Am I saying that “issues” shouldn’t be tackled at all? God, no! I’m just saying that they can’t be the be-all and end-all of the story. The story needs to have a reason for existing beyond, “I really want to hammer home this controversial issue.”

Now, some people will say, “Barry, get over yourself. You’re being way too cynical. You’re assuming people only care about the flash, not the substance.”

To which I respond, “Jerry Springer. Anna Nicole Smith coverage. American Idol, for God’s sake.”

And some people will say, “Even if an issue book isn’t particularly well-written, the writer deserves kudos for bringing the issue up for public consumption.”

And I say, “No. A writer deserves kudos for telling a good story. If it’s a good story that also discusses a tough issue or changes the world by shedding some light on a topic, then that writer gets an extra heaping helping of kudos. But a good story comes first.”

Maybe that stance makes me a hard-ass. OK, so be it. The fact of the matter is, I make my living telling stories. I take it pretty seriously. Again — if you don’t want to write good fiction, go make a documentary. If it’s well-done, I’ll be first in line to watch it. I don’t quibble with people’s intentions or the necessity of exposing the evils of the world. But use the proper tools and use them properly.

Look, Boy Toy’s got child sexual abuse in it, OK? But when I talk about the book, I try to avoid talking about that because the book isn’t about child abuse. The abuse is a natural part of the story. It enhances the story and the story (hopefully) earns the rather raw and difficult images I bring to it. But the book is about a kid named Josh who’s trying to figure out how to move into the future when he can’t quite shake his past.

Looking for Alaska was a great grief book because it wasn’t about grief. It was about very specific kids dealing with grief in their own way. The Girl with the Silver Eyes was a great divorce story because it wasn’t about divorce — it was about how a specific character dealt with it. Wide Awake strikes a chord not because it stars young, gay political activists, but because it tells a timeless truth: stand up and be counted if you want to make a difference.

Robin’s own Evolution, Me, and Other Freaks of Nature is a great book not because it’s about evolution and fundamentalism, but rather because she’s crafted a credible, powerful character in Mena who strives to understand and to better herself. Quite frankly, the book could have been about Mena trying to figure out the Pythagorean Theorem as opposed to the Theory of Evolution and it would still be great because of Robin’s wit, devotion to her character, and attention to detail. When the book comes out, people will say, “It’s about evolution vs. intelligent design” because that’s a quick, sexy, controversial way to sum it up, but they’re wrong. Robin’s book is about a girl trying to reconcile her upbringing with what she feels (and fears!) may be the real truth of the world.
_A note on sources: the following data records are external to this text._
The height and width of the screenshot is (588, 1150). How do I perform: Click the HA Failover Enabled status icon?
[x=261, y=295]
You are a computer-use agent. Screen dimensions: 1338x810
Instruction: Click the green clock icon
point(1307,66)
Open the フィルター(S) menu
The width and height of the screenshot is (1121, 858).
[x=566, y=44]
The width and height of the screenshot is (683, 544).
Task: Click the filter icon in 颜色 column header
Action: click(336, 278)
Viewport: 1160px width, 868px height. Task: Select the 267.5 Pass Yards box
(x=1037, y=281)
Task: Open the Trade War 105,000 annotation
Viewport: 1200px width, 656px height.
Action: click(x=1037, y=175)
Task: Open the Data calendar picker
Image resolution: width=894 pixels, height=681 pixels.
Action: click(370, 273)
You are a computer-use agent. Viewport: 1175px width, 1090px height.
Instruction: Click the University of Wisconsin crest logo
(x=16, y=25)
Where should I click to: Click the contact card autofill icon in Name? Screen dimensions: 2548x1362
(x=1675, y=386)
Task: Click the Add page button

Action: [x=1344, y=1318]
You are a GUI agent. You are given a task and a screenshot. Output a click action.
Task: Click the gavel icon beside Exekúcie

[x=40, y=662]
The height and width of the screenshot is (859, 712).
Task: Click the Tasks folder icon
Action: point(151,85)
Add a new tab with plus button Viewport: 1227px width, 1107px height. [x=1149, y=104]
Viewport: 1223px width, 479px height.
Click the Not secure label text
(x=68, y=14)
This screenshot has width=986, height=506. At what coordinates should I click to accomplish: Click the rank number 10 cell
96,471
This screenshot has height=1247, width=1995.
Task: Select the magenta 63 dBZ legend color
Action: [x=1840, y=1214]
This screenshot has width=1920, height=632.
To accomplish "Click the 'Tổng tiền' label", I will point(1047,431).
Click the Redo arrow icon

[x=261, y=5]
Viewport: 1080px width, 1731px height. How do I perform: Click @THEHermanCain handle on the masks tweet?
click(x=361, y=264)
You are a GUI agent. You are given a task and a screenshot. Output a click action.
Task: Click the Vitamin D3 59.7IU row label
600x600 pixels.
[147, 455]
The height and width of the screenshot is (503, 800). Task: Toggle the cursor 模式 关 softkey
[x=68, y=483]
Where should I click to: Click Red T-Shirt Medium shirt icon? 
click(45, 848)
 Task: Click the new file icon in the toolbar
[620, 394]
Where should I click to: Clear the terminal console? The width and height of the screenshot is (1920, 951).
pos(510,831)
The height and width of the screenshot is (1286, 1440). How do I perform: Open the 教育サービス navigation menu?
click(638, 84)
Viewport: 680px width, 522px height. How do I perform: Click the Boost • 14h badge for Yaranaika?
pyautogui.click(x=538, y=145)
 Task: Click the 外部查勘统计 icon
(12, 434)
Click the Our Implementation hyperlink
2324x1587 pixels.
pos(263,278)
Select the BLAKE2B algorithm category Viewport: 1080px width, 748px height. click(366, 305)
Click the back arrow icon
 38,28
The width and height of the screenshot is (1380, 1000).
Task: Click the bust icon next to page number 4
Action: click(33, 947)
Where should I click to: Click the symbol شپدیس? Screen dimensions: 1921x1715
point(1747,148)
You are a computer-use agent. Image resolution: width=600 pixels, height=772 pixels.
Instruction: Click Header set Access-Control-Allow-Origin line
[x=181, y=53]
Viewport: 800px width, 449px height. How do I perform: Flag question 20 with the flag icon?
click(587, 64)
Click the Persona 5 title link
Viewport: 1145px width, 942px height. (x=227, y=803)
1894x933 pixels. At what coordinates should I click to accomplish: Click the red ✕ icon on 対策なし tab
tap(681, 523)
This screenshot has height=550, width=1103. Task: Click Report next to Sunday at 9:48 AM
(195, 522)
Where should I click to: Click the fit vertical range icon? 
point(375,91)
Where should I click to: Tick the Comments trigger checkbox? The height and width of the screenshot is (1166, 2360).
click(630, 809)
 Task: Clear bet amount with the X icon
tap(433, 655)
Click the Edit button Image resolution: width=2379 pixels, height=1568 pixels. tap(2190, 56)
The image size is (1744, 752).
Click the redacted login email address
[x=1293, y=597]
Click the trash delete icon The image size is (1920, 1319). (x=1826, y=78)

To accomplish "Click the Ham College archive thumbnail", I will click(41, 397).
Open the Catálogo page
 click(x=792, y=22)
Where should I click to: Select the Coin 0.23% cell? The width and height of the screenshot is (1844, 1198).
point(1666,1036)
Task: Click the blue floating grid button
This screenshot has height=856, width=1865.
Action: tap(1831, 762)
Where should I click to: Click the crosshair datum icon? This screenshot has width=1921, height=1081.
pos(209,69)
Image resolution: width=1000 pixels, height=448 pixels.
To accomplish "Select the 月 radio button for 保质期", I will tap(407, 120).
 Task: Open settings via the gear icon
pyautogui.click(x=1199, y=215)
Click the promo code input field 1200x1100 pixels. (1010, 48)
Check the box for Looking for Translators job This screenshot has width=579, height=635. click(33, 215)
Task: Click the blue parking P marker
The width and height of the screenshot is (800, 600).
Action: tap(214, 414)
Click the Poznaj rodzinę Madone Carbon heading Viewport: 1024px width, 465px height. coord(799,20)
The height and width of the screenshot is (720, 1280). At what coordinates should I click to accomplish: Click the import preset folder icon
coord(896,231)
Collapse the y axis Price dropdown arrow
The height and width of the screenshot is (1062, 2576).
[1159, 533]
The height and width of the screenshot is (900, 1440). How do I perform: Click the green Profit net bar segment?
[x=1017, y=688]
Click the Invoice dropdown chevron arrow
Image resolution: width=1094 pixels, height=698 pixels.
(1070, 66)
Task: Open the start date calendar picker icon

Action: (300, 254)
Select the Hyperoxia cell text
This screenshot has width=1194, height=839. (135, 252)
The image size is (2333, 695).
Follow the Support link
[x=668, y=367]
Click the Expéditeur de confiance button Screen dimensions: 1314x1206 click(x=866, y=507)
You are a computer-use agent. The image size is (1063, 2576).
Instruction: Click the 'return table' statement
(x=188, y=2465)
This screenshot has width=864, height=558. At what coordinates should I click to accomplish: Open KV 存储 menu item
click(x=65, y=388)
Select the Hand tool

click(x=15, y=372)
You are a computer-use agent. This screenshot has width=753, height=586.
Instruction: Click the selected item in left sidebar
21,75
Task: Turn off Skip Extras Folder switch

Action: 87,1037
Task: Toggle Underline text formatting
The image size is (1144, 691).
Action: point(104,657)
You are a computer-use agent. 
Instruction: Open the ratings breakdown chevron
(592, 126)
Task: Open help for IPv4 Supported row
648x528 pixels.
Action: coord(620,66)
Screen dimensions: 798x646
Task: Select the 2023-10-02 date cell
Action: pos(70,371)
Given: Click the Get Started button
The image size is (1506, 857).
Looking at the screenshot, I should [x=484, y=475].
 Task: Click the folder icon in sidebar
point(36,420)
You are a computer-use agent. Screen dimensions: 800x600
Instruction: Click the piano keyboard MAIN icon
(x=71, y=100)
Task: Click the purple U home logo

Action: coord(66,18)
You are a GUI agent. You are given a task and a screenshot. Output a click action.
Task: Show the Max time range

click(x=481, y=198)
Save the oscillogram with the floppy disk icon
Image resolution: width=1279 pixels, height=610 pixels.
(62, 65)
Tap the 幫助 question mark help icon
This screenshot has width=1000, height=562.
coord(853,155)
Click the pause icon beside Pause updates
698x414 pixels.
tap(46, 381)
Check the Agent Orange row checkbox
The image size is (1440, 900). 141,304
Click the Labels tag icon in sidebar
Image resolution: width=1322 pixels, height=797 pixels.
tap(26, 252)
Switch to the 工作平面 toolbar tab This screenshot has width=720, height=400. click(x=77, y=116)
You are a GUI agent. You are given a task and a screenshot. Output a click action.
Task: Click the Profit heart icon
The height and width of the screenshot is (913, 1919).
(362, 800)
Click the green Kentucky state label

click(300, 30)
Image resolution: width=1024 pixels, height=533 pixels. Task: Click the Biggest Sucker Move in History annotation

The evolution stuff is window dressing. Gorgeous, well-crafted window dressing, to be sure, but what’s important is the window we’re looking through, not what surrounds it.

I’ve blathered on a lot here, and people are going to assume that I hate specific books and specific types of books, and nothing could be further from the truth. I just worry when I hear someone say, “Oh, Book X is so amazing! It’s about Controversial Subject #30, and I can’t believe Author Y was so courageous to write about it!” I immediately think, Yeah, but is it a good story?

Because, again, someone could probably get a lot of attention writing that Kid on Kid book (coming Fall 2009!). But fiction doesn’t exist just to bring “issues” to light. It has to have its own internal reason for “living.”

Again: a lot of blather. What it boils down to is this — The story is what matters. If the story tackles an issue, great. But don’t reward a bad story just because it touches on difficult subject matter. Save your kudos for those who touch a live wire and do it well.